Ad inizio ripresa, buona partenza della Juve Stabia: al 5’ punizione dal limite di Calo’, sul versante sinistro, ma la conclusione e’ leggermente alta. La punizione era stata conquistata da Mallamo dopo una sua azione in percussione fermata fallosamente da Volta. Al 17’ ci prova il bomber Forte della Juve Stabia che di testa in area su azione da corner mette in ambasce la difesa di casa. Girandola di cambi nelle due formazioni a metà ripresa. Vantaggio del Benevento al 27’: lancio di Schiattarella in area gialloblù , Fazio sbaglia la chiusura e l’ex stabiese Sau punisce le vespe con una conclusione al fulmicotone.

Ancora un errore della retroguardia stabiese. Il Benevento non risente dell’inferiorità’ numerica e gestisce ora la gara a suo piacimento. La Juve Stabia sembra aver perso brillantezza nel secondo tempo. Nel finale mister Caserta si gioca le ultime carte mettendo in campo Rossi e Melara. Al 42’ mischia in area del Benevento da azione d’angolo, ma Montipo’ riesce miracolosamente a sventare su tiro di Fazio. Finisce cosi sul 1-0 per il Benevento che festeggia la serie A sulle note di “We are the champions”.


Tabellino

Benevento (4-3-3): Montipo’ 7; Maggio 6 Volta 6 Caldirola 5 Letizia 6; Del Pinto sv (26’ pt Tuia 6) Hetemaj 6 Schiattarella 6.5; Insigne 6 (25’st Tello 6) Moncini 6 (25’ st Sau 7) Improta 6 (35’ st Barba sv). All.: F.Inzaghi 7.

Juve Stabia ( 4-3-1-2): Provedel 6; Vitiello 6 Tonucci 5.5 Fazio 5 Elia 6.5; Calo’ 6 (36’ st Melara sv) Calvano 6 (23’st Addae 5) Mallamo 6.5 (13’ st Bifulco 5); Di Mariano 6 (23’ st Di Gennaro 5); Forte 5.5 Canotto 6 (36’ st Rossi sv). All.: F.Caserta 5.5.

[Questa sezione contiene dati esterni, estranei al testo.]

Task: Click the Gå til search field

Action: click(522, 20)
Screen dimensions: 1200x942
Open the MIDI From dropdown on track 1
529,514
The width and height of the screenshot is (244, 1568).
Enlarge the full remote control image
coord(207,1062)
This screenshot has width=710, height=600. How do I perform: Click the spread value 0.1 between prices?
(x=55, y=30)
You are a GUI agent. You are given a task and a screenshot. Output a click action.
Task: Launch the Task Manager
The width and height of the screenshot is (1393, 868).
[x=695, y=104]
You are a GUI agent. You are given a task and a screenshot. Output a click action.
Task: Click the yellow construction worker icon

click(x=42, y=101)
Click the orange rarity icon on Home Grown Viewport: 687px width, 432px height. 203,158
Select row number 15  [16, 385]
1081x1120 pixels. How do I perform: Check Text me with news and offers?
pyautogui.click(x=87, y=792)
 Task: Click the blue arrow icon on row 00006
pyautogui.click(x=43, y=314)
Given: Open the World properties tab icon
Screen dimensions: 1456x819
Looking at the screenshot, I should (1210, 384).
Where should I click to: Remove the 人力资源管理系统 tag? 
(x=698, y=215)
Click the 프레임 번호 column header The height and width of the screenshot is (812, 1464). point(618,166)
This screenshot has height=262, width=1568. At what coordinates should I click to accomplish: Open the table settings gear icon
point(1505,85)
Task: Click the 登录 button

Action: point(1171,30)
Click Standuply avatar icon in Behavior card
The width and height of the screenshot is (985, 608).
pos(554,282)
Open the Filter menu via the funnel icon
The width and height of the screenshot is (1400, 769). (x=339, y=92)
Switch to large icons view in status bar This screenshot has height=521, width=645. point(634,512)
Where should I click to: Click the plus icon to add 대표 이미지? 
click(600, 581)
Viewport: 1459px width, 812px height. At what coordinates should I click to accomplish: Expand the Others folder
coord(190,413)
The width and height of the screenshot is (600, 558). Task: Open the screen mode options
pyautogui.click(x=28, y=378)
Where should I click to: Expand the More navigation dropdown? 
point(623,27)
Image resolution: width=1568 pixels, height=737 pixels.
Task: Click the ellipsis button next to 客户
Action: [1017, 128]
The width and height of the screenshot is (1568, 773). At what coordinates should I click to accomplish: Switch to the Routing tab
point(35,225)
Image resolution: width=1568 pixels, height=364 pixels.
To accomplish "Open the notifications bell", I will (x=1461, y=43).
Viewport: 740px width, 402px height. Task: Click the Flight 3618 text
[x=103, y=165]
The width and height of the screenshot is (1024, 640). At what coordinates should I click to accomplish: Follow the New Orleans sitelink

Arbitro: Marinelli di Tivoli 6. Guardalinee: Robilotta-Schirru. Quarto uomo: Cascone di Nocera Inferiore. Marcatori: 27’ st Sau (B) Espulso: al 24’ pt Caldirola (B) per proteste. Ammoniti: Insigne (B), Volta (B), Tonucci (JS), Elia (JS). Note: partita a porte chiuse. Angoli 4-5. Recupero, 2’ st , 5’ st.